When you use Icecc, you need to set some gyp variables.


-B option is not supported. relevant commit


debug fission is not supported. bug


Icecc doesn't support clang yet.


Icecc doesn't work with sysroot.


Using the system linker is necessary when using glibc 2.21 or newer. See related bug.

Build only specific targets

If you specify just the target(s) you want built, the build will only walk that portion of the dependency graph:

ninja -C out/Debug base_unittests


Dynamically link

We normally statically link everything into one final executable, which produces enormous (nearly 1gb in debug mode) files. If you dynamically link, you save a lot of time linking for a bit of time during startup, which is fine especially when you're in an edit/compile/test cycle.

Run gyp with the -Dcomponent=shared_library flag to put it in this configuration. (Or set those flags via the GYP_DEFINES environment variable.)


build/gyp_chromium -D component=shared_library
ninja -C out/Debug chrome

See the component build page for more information.

Linking using gold

The experimental “gold” linker is much faster than the standard BFD linker.

On some systems (including Debian experimental, Ubuntu Karmic and beyond), there exists a binutils-gold package. Do not install this version! Having gold as the default linker is known to break kernel / kernel module builds.

The Chrome tree now includes a binary of gold compiled for x64 Linux. It is used by default on those systems.

On other systems, to safely install gold, make sure the final binary is named ld and then set CC/CXX appropriately, e.g. export CC="gcc -B/usr/local/gold/bin" and similarly for CXX. Alternatively, you can add /usr/local/gold/bin to your PATH in front of /usr/bin.


Build WebKit without debug symbols

WebKit is about half our weight in terms of debug symbols. (Lots of templates!) If you‘re working on UI bits where you don’t care to trace into WebKit you can cut down the size and slowness of debug builds significantly by building WebKit without debug symbols.

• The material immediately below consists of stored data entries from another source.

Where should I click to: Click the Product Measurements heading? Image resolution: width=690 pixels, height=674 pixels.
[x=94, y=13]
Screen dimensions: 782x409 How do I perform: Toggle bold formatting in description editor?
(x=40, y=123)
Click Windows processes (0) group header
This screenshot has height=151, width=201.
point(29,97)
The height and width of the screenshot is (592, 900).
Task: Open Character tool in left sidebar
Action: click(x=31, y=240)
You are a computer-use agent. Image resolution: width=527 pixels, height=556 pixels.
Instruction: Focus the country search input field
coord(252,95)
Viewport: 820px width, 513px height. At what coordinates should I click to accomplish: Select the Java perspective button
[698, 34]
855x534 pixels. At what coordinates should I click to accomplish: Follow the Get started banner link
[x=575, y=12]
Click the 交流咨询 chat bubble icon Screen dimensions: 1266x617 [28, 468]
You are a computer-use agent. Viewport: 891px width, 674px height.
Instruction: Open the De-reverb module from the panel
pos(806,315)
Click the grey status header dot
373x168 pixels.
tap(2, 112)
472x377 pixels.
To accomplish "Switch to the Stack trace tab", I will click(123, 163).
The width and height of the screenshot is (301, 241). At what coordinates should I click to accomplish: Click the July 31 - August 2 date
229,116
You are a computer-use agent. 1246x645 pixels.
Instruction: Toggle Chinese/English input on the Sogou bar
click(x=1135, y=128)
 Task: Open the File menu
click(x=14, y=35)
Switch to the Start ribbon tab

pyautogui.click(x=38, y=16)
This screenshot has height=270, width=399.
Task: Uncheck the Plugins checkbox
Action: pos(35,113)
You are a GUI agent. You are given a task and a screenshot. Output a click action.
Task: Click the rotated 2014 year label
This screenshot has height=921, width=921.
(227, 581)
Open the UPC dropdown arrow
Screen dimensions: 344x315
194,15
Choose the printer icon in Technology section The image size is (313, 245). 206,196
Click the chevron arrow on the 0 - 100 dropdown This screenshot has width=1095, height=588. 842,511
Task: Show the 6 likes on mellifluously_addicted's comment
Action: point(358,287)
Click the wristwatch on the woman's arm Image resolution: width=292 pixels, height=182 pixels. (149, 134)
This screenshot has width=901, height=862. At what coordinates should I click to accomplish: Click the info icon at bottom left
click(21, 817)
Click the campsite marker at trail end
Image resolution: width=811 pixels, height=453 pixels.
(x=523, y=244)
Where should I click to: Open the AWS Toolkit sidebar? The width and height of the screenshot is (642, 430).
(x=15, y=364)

Set the gyp variable remove_webcore_debug_symbols=1, either via the GYP_DEFINES environment variable, the -D flag to gyp, or by adding the following to ~/.gyp/include.gypi:

  'variables': {
    'remove_webcore_debug_symbols': 1,

Tune ccache for multiple working directories

(Ignore this if you use goma.)

Increase your ccache hit rate by setting CCACHE_BASEDIR to a parent directory that the working directories all have in common (e.g., /home/yourusername/development). Consider using CCACHE_SLOPPINESS=include_file_mtime (since if you are using multiple working directories, header times in svn sync'ed portions of your trees will be different - see the ccache troubleshooting section for additional information). If you use symbolic links from your home directory to get to the local physical disk directory where you keep those working development directories, consider putting

alias cd="cd -P"

in your .bashrc so that $PWD or cwd always refers to a physical, not logical directory (and make sure CCACHE_BASEDIR also refers to a physical parent).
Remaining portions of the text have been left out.